Our directors are not eligible to participate in our pension or retirement plans and did not receive any deferred compensation earnings or non-equity incentive plan compensation during fiscal 2015.

COMPENSATION DISCUSSION AND ANALYSIS

Executive Summary

Our compensation philosophy is designed to:

 

  (i) align our associates’ goals with shareholder and other stakeholder interests;

 

  (ii) attract, retain and motivate world-class talent;

 

  (iii) ensure pay is competitively positioned;

 

  (iv) provide rewards for superior performance and limit rewards for performance below targets; and

 

  (v) promote achievement of our annual goals and long-term strategic objectives.

Our fiscal 2015 compensation programs reflect this philosophy and its principles.

During fiscal 2015, we focused on five core business strategies, including:

 

  (i) optimizing our portfolio of brands and businesses and exiting underperformers

 

  (ii) expanding international distribution and licensing,

 

  (iii) enhancing our direct-to-consumer channels,

 

  (iv) strengthening our strategic positioning, and

 

  (v) reducing costs across our platforms.
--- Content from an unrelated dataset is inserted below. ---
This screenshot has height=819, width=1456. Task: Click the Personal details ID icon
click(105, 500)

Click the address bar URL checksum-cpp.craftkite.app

The results of these initiatives drove financial improvement for fiscal 2015:

 

  (i) By focusing on our higher margin businesses, we were able to increase gross margins from 33.2% to 34.0% for fiscal 2015;

 

  (ii) We also continued to strengthen our balance sheet, which resulted in the generation of $55 million in cash flow from operations;

 

  (iii) During fiscal 2015, we signed 27 new licenses with an emphasis on international licenses, and developed a robust pipeline of licenses for the current year. We recognize our core brands have strong brand awareness, and as we have invested in our direct businesses, we see additional opportunities in businesses and geographies through strong licensing liaisons; and

 

  (iv) On the international front, we expanded our business to represent 12% of our total revenues for fiscal 2015 and are invested in further expansion with our existing core presence of Original Penguin and Farah as well as this year’s introduction of Callaway Golf. Furthermore we are introducing Perry Ellis Collection for spring 2016 and have expanded our Nike license to include new territories in Europe and Latin America.

 

  (v) We consolidated our direct-to-consumer businesses under one leadership team and realized improved profitability in the segment.

We believe we have positioned the Company for continued margin expansion in fiscal 2016 and beyond and our platforms are solid and well-positioned for continued forward momentum. In addition, our international businesses are on a sound footing and positioned for good performance in 2016.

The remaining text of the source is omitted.